Scarlett felt that Rhett should be firm with Mammy, as became the head of the house, but Rhett only laughed and said that Mammy was the real head of the house.
He infuriated Scarlett by saying coolly that he was preparing to be very sorry for her some years hence, when the Republican rule was gone from Georgia and the Democrats back in power.
"When the Democrats get a governor and a legislature of their own, all your new vulgar Republican friends will be wiped off the chess board and sent back to minding bars and emptying slops where they belong.
And you'll be left out on the end of a limb, with never a Democratic friend or a Republican either.

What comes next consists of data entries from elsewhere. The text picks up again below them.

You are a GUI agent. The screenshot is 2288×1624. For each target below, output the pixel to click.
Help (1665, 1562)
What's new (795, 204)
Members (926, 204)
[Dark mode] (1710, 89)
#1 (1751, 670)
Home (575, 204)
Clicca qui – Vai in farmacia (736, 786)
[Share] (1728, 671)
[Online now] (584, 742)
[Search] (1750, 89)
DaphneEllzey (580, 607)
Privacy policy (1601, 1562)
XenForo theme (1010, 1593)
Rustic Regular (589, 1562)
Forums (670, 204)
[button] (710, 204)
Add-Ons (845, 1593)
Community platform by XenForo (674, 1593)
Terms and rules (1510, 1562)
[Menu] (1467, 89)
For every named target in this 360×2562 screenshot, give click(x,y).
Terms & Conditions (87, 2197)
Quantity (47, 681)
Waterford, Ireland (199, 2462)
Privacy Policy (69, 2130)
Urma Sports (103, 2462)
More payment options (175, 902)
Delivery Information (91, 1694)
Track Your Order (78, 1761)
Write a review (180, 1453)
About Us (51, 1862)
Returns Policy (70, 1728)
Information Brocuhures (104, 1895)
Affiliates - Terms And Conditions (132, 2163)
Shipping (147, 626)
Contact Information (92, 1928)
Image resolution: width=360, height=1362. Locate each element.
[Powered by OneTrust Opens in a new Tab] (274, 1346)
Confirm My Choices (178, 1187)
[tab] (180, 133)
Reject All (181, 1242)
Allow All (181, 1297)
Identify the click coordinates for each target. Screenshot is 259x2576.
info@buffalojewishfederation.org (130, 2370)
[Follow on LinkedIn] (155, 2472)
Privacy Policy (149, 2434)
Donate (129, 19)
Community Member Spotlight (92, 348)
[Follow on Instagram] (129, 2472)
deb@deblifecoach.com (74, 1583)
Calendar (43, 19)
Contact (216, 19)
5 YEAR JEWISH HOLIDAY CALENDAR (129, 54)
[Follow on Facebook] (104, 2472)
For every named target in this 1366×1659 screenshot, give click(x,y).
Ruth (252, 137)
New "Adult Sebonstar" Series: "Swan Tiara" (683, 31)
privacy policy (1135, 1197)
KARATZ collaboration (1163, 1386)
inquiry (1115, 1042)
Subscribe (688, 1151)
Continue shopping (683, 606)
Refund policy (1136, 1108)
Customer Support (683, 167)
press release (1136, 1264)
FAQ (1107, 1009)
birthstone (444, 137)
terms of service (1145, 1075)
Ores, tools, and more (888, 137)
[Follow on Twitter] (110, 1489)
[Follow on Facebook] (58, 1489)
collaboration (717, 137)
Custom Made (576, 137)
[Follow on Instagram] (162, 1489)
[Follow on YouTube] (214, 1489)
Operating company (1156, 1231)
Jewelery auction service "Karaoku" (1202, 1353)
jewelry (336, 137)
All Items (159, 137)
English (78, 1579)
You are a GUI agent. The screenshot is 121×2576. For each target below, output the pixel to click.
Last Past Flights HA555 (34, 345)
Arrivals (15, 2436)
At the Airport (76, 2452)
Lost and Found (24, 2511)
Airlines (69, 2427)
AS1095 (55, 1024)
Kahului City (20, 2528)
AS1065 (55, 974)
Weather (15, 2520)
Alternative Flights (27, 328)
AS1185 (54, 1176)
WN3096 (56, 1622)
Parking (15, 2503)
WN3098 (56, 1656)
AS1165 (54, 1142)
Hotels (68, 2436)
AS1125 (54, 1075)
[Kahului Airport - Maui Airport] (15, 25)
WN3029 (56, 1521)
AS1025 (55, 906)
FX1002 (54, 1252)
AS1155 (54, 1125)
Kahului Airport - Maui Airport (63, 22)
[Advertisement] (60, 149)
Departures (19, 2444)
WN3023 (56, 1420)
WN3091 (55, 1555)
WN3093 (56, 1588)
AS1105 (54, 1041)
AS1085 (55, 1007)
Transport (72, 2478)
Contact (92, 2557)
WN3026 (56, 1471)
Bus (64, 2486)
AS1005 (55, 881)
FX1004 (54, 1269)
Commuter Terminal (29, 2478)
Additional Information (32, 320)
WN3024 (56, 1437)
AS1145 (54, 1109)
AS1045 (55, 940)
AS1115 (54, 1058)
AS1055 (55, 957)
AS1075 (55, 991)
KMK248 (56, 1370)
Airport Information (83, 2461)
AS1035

Well, take no thought of the morrow."
Scarlett laughed, and with some justice, for at that time, Bullock was safe in the governor's chair, twenty-seven negroes were in the legislature and thousands of the Democratic voters of Georgia were disfranchised.
"The Democrats will never get back.
All they do is make Yankees madder and put off the day when they could get back.
All they do is talk big and run around at night Ku Kluxing."
"They will get back.
I know Southerners.
I know Georgians.
They are a tough and bullheaded lot.
If they've got to fight another war to get back, they'll fight another war.